The Russian Civil War finally ends. The Communist rebels are defeated and their leader, Vladimir Lenin, is publicly executed. Those that remain flee into the countryside. When Nicholas II's successor, his daughter Anastasia, takes the throne, she announces that those rebels that give up and surrender will receive a pardon for rebelling against the czar. Those that don't, will be tried to the fullest extent of the law and will most likely hang.

Greece applies to join the Alliance in 1928. Germany, Austria-Hungary, and America approve, but Turkey disagrees, due to the long rivalry between the Greeks and Turks. But in a three to one vote, Greece is admitted, and Turkey leaves in protest. A "misunderstanding" happens a few days later, when a Turkish ship sinks a Greek ship. In response, Greek naval ships bombard the offending vessels home base, prompting a declaration of war.

By threatening Bulgaria, Turkey forces that country to cede its Aegean coast, opening a land front between Greece and Turkey. The war is a disaster for Turkey, its army is overran by the Greeks. Turkish forces are pushed back through former Bulgarian territory and into Turkey. A stand is made at Istanbul, but after three weeks, the last Turk retreats across the Bosphorus Strait. Istanbul is renamed Constantinople by Greece, an insult to the mostly Muslim Turkey. The Treaty of Vienna ends the Greek-Turk War. Greece retains former Istanbul, and Turkey remains in control of Anatolia.

In the 1929 French elections, a booming economy hurts the National-Socialiste Party's chances of winning, they gain a few seats in the government, though. Mexico and Great Britain sign a mutual-defense pact, effectively making Mexico an Entente member. In response, America ceases all trade with its southern neighbor.

On October 29, 1929, the stock market crashes. People scramble to the banks to retrieve their money, only to find that most had been loaned away. Out of money to return, the banks close. Economies around the world free fall. As government's attempt to correct it, outrage among the populace grows. Food riots across Europe and North America become common. Charles de Gaulle uses the failing market to boost his political campaign, and he succeeds. French citizens blame their government leaders, and many of them decide to step down, and are replaced with NSP members.


Rebellion breaks out in Ireland. The British garrison is overwhelmed almost immediately, forcing the British to send troops in. Reports of massacres at the hands of them trickle out. A League of Nations inspection team goes in to check, and they return after two weeks finding "no evidence of such". In reality, they were there at the now infamous Dublin Massacre, where 1,500 men, women and children were executed, and were bought off by the British military.

A firefight on the Spanish-French Commonwealth border leads to a new war.
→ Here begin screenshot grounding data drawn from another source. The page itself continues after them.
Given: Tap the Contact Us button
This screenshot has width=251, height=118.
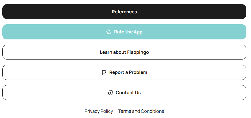Looking at the screenshot, I should click(124, 93).
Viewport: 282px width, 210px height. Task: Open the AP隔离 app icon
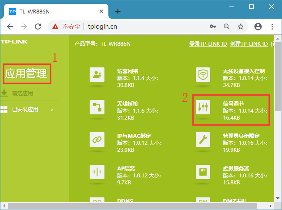coord(97,172)
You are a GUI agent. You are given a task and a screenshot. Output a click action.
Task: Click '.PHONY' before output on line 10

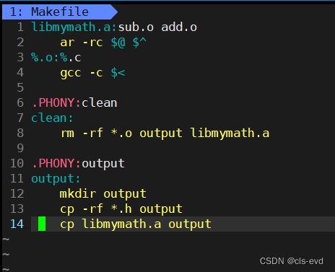tap(53, 164)
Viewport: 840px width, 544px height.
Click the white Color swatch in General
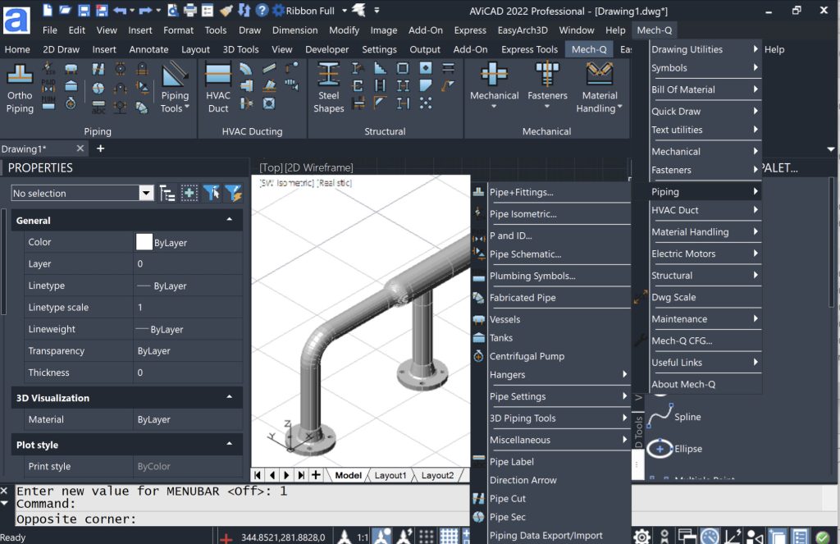pyautogui.click(x=144, y=242)
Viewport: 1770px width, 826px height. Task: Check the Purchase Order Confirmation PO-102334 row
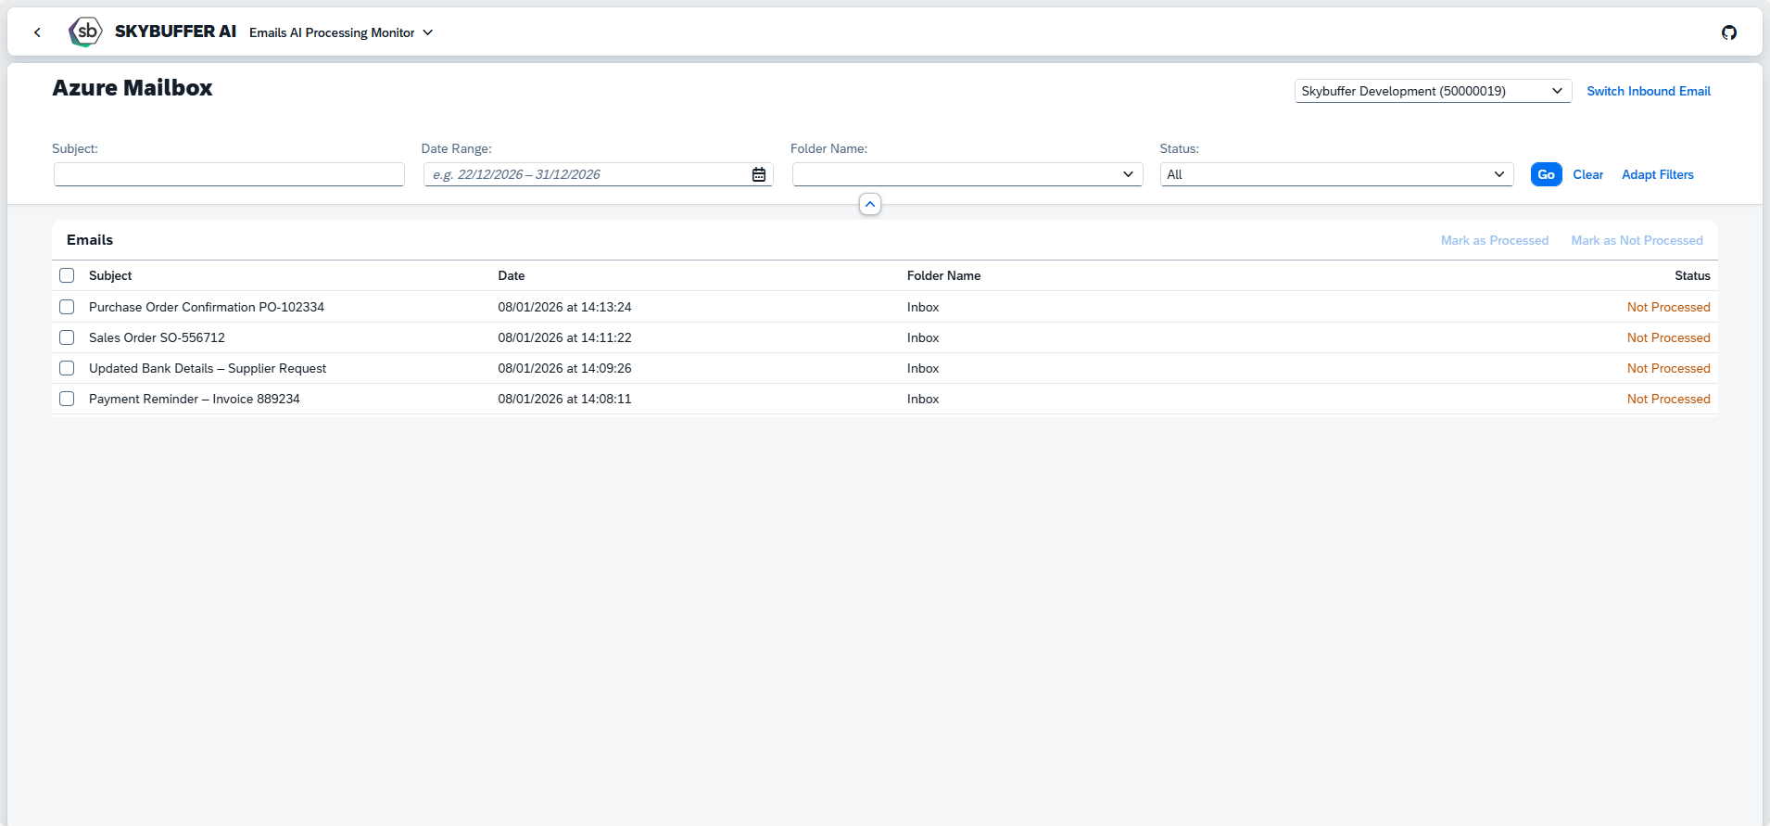tap(67, 307)
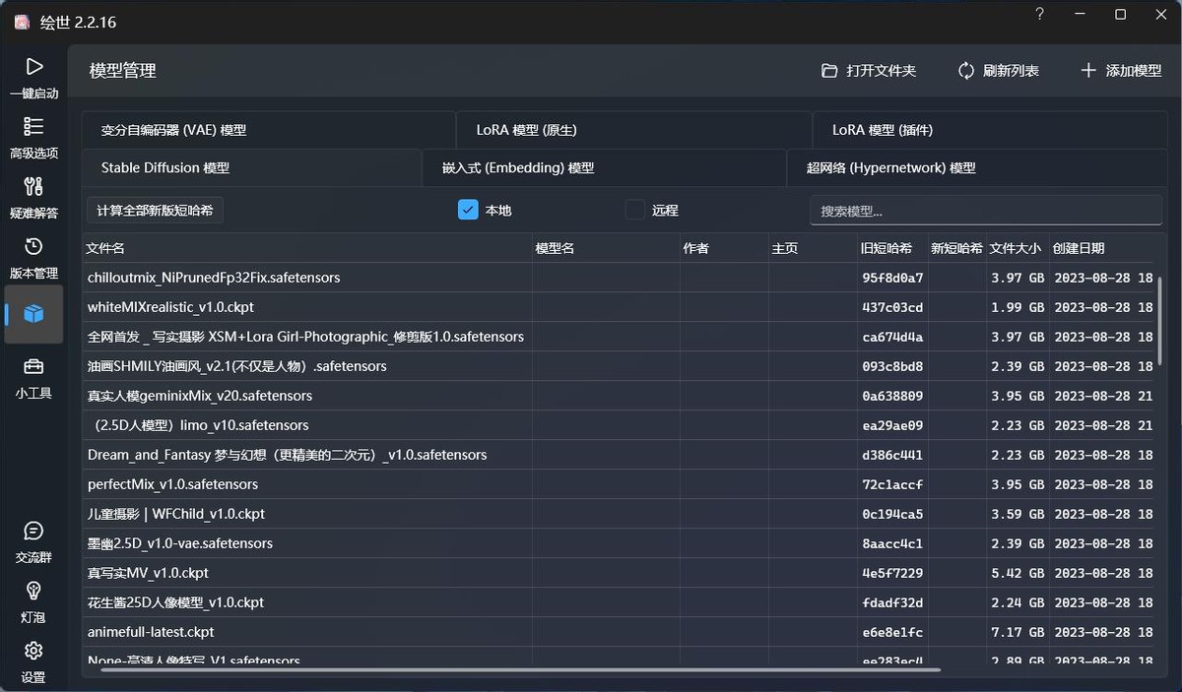Image resolution: width=1182 pixels, height=692 pixels.
Task: Click the 灯泡 idea icon
Action: [x=33, y=602]
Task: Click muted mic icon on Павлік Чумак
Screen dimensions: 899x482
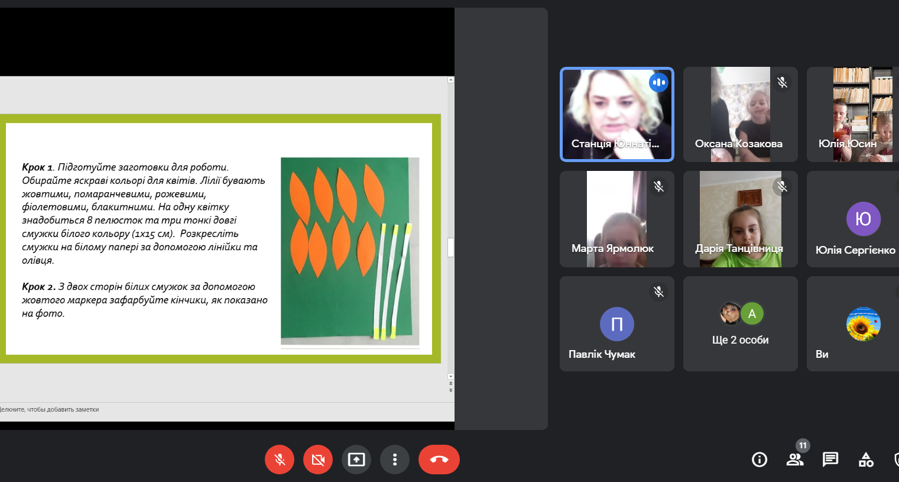Action: [x=658, y=292]
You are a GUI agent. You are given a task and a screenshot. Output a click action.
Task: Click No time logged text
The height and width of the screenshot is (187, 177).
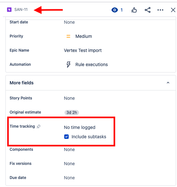[x=80, y=127]
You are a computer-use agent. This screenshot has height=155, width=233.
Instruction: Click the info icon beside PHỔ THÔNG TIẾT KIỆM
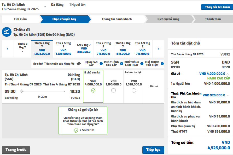point(162,64)
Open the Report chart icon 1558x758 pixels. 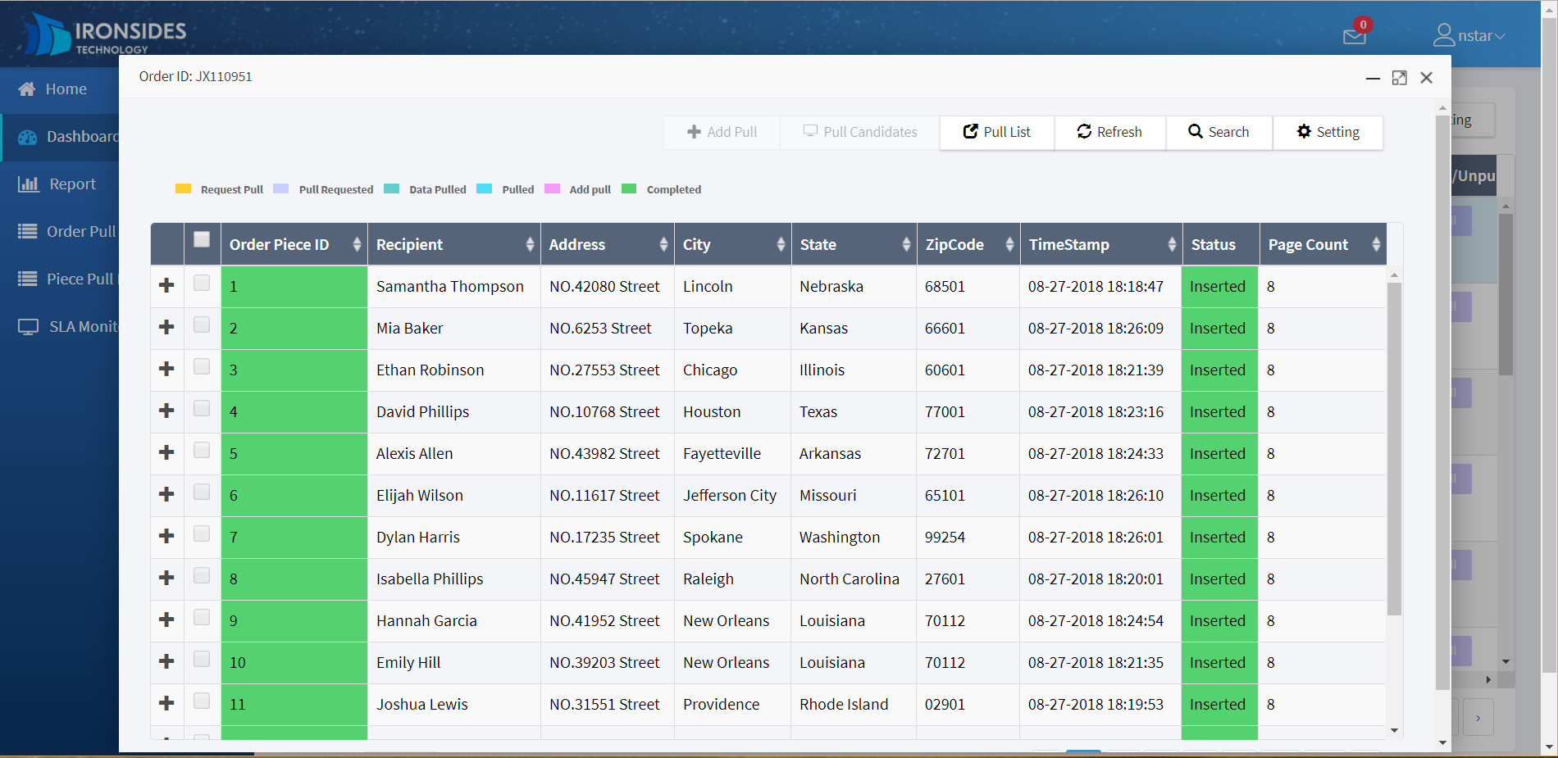(29, 184)
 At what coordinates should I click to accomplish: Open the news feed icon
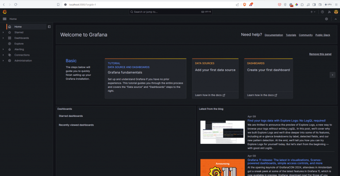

The unprepared and ill equipped Spanish military is quickly routed. Madrid falls within days. The German army is only stopped in the west, from the Pyrenees to Gibraltar, everything east falls. The Treaty of Lisbon has Spain cede the captured territory to Germany, who incorporates it into the Commonwealth, now renamed the West European Commonwealth.

In 1931, fascist parties gain control of the British Parliament. They ousted Ramsey MacDonald and installed Sir Oswald Mosley. Mosley ordered more troops into Ireland to put down its rebellion. Germany and America begin running supply runs via u-boats and submarines. Britain accuses them of doing so, both deny it. The war in Ireland turns into a stalemate, both sides dig trenches to hold onto their gains, much to the dismay of the Great War participants.

Franklin D. Roosevelt defeats the incumbent Herbert Hoover for US president. He draws up plans for a "New Deal" to try to help the economy recover. Some are challenged by his political opponents, in response, FDR attempts to stack the Supreme Court in his favor. Not surprisingly, the Supreme Court blocks this. But his plans go into effect, putting people to work. But recovery is slow.

Charles de Gaulle bests Albert Lebrun in the French presidential elections. He comes into office making many promises, mostly to restore France to its former glory, and to exact revenge on Germany. At his inauguration he proclaims that when he leaves office, he will do so by walking out of the presidential building in Paris.